Logan Webb (25 GS, 163 IP, 24.4 K%, 4 BB%, 60.8 GB%, 3.26 ERA, 3.25 FIP)
Logan Webb is another ground ball heavy starter, whose 60.8 GB% is the highest among qualified starters. With Webb and Cobb, the Braves are facing two of the three best ground ball heavy starting pitchers in baseball. Webb has been a legitimate Cy Young candidate this year, due to his numbers and workload. His 163 innings are the most in baseball, and his 6.52 innings per start is also an elite number. Webb has gone at least seven innings in 14 of his 25 starts. In addition to ground balls, Webb is very stingy in terms of walks, with his 1.44 BB/9 ranking third among starters. Webb has a sinker, slider and changeup, all of which he uses over 20% of the time and is confident throwing any pitch at any time. The off-speed pitches are what make him elite, with batters hitting .217 against his changeup and .173 on his slider. He throws his changeup nearly 40% of the time and it still posts elite numbers, making it one of the best pitches in baseball. His sinker is not overpowering, sitting at 92 MPH, but he is able to use it enough to keep hitters honest. Webb has been absolutely brilliant against the Braves, posting a 1.33 ERA in four starts across 27 innings, where he has struck out 29 batters and only walked three.

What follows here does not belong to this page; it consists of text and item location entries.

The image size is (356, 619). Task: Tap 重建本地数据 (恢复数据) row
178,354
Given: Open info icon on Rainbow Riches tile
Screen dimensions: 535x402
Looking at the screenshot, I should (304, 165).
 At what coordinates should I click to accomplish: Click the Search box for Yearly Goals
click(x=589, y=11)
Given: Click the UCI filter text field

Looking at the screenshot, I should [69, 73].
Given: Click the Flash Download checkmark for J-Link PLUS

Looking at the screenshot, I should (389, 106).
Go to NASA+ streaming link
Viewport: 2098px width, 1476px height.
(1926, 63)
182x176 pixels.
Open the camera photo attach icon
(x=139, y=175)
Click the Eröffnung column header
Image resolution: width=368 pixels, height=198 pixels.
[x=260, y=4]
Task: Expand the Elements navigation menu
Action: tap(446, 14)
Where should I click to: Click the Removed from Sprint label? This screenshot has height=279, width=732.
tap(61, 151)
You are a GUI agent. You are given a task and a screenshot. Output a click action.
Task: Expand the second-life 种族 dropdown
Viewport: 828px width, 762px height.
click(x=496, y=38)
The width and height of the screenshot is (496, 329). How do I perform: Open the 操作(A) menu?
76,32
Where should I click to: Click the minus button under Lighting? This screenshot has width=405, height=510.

Sunday, August 20, 1:35 p.m. ET (Bally Sports Southeast)
Max Fried (8 GS, 42 IP, 23.4 K%, 4.8 BB%, 63.8 GB%, 2.57 ERA, 2.67 FIP)
Max Fried had a quality start against the Yankees in his last start, going six innings while allowing just two runs. He did allow eight hits and only struck out two but he was able to deliver regardless. A big reason for that is his ability to keep the ball on the ground. His 63.8 GB% would be the highest among starters if he had enough innings to qualify. Unlike Webb, Cobb or Bryce Elder who are ground ball pitchers who allow louder contact, Fried is excellent at inducing soft contact. His 84.8 MPH average exit velocity allowed is in the top 1% of the league. His barrel% is also in the top 2% of the league, making him one of the best pitchers in baseball at avoiding quality contact. While he is no Spencer Strider when it comes to generating whiffs, he is solid in his own right. He has three quality secondary pitches, with his big overhand curveball being the cream of the crop. In 33.1 innings against the Giants, Fried has a 1.89 ERA and a 0.84 WHIP.
The Giants have not announced their starter for Sunday, but it is likely Alex Wood will play a big role, either as a starter or as a bulk arm behind an opener. Wood has a 5.30 ERA over 35.2 innings in his career against the Braves.